Sure it is.....you just need to ask the right people...send me a pic of the car your looking for a wind screen for and your shipping address.

-------------------------
www.SlotCarJohnnies.com


----------



## scratch (May 16, 2005)

*Windows*

41-willys,

Seems this is mostly a HO issue, this thread. For 1/32 sized cars where I've had to cut out windows. 

Use clear plastic to make windows, and super glue them in place. Use the non-lethal  version of super glue [doesn't hurt eyes and such]. 

You can also buy Testors glue that is used for mounting headlights, windows, what have you, and doesn't screw up the clear, even where window is "seen," if you mess up and go over too far.

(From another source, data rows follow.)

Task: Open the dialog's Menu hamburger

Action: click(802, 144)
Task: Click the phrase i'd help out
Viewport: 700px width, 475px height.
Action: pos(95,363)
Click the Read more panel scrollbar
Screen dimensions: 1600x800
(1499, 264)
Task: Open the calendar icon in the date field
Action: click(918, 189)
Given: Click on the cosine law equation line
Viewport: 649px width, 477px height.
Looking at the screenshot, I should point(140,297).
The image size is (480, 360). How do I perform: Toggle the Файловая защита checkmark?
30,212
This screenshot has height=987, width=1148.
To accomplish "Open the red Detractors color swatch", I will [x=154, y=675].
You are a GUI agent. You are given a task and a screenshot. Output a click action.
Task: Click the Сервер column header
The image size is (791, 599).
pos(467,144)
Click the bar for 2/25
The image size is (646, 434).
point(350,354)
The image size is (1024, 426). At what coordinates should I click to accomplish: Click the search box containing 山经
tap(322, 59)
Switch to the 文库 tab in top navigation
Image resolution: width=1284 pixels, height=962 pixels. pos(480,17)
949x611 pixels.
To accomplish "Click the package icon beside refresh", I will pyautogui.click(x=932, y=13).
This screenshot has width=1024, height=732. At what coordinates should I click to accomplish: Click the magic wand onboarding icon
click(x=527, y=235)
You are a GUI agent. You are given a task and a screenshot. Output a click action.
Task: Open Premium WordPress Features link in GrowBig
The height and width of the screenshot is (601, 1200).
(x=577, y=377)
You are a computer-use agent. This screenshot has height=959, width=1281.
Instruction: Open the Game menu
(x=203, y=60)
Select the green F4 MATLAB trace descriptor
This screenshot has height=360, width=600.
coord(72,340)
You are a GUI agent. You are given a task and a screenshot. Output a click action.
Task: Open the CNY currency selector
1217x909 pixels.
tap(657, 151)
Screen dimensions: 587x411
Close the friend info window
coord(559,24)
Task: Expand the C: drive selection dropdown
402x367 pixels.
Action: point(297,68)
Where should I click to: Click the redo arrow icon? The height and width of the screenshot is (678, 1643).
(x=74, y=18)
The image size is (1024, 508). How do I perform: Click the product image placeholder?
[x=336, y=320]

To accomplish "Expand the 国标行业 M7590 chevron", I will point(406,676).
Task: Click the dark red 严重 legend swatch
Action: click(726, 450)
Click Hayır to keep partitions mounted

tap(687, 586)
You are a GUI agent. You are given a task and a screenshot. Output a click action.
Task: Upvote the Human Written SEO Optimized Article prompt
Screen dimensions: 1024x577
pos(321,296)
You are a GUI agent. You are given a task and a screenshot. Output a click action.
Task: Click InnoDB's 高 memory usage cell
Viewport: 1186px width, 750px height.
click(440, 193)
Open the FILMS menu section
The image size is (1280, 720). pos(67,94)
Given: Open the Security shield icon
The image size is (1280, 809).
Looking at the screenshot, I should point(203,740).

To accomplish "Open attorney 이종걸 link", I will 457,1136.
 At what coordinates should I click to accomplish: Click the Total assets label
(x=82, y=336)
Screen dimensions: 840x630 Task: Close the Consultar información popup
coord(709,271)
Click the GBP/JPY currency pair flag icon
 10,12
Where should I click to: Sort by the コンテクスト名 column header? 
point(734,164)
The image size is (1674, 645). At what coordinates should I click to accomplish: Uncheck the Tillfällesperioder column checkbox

I've made windows for 30's cars a little easier since flat for most part. Also have made windows for say 55 Chev where curves are more evident. Also for cars like Mustangs, Chevelles, and so forth.

Don't see why one couldn't use clear plastic to make HO windows as well. Only issue might be a more compound window . . .

Get plastic from plastic packaging. Find that some female packaged goods, like for eyes and such, in which clear plastic is quite thin, so might work for HO stuff. 

Have a box full of plastic that comes from bubble pack and so forth. So for compound windows, sometimes a frosty cover from an ice cream shop works nicely, for example.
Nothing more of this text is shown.